-- SUPPLIED RECORDS follows --
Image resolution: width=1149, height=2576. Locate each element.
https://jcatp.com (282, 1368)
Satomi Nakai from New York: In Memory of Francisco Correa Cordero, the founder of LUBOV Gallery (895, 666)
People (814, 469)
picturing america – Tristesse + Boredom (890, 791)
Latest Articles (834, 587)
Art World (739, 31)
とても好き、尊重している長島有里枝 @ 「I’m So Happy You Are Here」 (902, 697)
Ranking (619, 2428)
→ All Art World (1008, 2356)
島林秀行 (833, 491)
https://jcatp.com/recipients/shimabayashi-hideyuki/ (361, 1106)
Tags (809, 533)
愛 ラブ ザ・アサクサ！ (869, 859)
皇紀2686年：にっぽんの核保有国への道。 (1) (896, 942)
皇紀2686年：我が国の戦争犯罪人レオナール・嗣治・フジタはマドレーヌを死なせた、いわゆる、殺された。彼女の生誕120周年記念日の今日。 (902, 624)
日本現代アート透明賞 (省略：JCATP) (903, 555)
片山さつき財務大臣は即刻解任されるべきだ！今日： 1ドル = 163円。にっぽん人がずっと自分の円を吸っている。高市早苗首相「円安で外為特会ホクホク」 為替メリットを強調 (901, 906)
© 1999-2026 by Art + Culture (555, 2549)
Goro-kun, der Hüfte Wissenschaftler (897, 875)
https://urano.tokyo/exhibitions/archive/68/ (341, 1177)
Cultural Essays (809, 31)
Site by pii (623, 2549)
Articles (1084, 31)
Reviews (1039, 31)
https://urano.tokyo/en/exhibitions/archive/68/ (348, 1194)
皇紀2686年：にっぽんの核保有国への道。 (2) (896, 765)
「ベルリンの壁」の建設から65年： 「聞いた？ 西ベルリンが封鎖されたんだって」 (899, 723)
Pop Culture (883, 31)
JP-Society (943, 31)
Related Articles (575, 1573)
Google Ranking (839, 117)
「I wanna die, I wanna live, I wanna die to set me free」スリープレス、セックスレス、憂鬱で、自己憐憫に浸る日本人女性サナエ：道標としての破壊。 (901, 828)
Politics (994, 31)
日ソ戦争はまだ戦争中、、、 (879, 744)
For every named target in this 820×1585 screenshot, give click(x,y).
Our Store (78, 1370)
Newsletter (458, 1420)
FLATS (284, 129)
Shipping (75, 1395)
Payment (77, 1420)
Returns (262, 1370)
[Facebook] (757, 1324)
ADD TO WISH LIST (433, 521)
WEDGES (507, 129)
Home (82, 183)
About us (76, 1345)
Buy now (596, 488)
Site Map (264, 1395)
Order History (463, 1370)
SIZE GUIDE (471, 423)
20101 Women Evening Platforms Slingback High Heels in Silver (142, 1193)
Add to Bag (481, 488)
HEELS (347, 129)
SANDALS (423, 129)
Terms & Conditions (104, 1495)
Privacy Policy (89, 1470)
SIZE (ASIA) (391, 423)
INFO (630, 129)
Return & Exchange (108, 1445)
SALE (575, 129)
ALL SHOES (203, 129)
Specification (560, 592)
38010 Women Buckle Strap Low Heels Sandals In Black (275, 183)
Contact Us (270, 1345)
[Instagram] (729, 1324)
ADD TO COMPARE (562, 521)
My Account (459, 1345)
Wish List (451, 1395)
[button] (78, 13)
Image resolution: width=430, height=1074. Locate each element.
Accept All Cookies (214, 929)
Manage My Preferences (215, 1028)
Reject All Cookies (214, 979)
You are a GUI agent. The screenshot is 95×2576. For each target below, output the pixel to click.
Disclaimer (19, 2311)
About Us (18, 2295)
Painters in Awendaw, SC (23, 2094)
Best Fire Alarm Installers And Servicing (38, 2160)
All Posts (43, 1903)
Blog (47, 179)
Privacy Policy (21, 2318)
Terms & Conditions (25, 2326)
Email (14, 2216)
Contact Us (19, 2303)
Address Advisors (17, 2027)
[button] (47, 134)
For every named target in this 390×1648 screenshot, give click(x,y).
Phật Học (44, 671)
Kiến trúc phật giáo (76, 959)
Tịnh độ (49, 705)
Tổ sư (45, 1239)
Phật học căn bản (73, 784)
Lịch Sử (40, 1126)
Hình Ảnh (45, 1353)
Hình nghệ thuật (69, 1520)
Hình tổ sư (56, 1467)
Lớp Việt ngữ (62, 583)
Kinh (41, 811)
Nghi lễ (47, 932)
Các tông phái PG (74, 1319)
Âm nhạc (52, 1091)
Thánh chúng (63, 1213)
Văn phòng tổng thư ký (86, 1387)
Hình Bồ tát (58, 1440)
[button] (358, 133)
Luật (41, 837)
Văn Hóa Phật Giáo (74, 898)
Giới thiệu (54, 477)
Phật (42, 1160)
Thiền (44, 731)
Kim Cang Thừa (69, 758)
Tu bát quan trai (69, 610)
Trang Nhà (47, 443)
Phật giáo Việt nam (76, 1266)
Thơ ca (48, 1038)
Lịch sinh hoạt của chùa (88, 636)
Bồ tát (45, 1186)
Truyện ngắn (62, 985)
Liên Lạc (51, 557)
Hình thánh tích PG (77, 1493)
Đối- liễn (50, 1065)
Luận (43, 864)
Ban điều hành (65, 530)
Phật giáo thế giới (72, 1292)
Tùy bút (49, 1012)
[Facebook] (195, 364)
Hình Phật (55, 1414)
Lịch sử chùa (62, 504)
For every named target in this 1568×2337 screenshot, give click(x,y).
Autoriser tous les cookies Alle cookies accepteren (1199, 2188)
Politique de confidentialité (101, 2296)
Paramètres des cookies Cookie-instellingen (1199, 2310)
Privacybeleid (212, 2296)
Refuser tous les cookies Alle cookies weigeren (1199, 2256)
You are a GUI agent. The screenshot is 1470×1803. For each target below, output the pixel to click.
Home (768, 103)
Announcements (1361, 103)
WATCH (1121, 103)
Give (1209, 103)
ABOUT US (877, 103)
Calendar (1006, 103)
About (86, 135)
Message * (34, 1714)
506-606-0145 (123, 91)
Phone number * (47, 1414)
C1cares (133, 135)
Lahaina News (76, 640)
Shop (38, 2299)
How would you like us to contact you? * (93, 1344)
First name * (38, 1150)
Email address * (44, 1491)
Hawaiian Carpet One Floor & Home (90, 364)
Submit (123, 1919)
-- SUPPLIED RECORDS concluded --
ASSIGNMENT — A copy of each line in the data above that holds the string "pixel" is needed.

WRITTEN ANSWER —
You are a GUI agent. The screenshot is 95×2576. For each target below, output the pixel to click.
You are a GUI agent. The screenshot is 1470×1803. For each target below, output the pixel to click.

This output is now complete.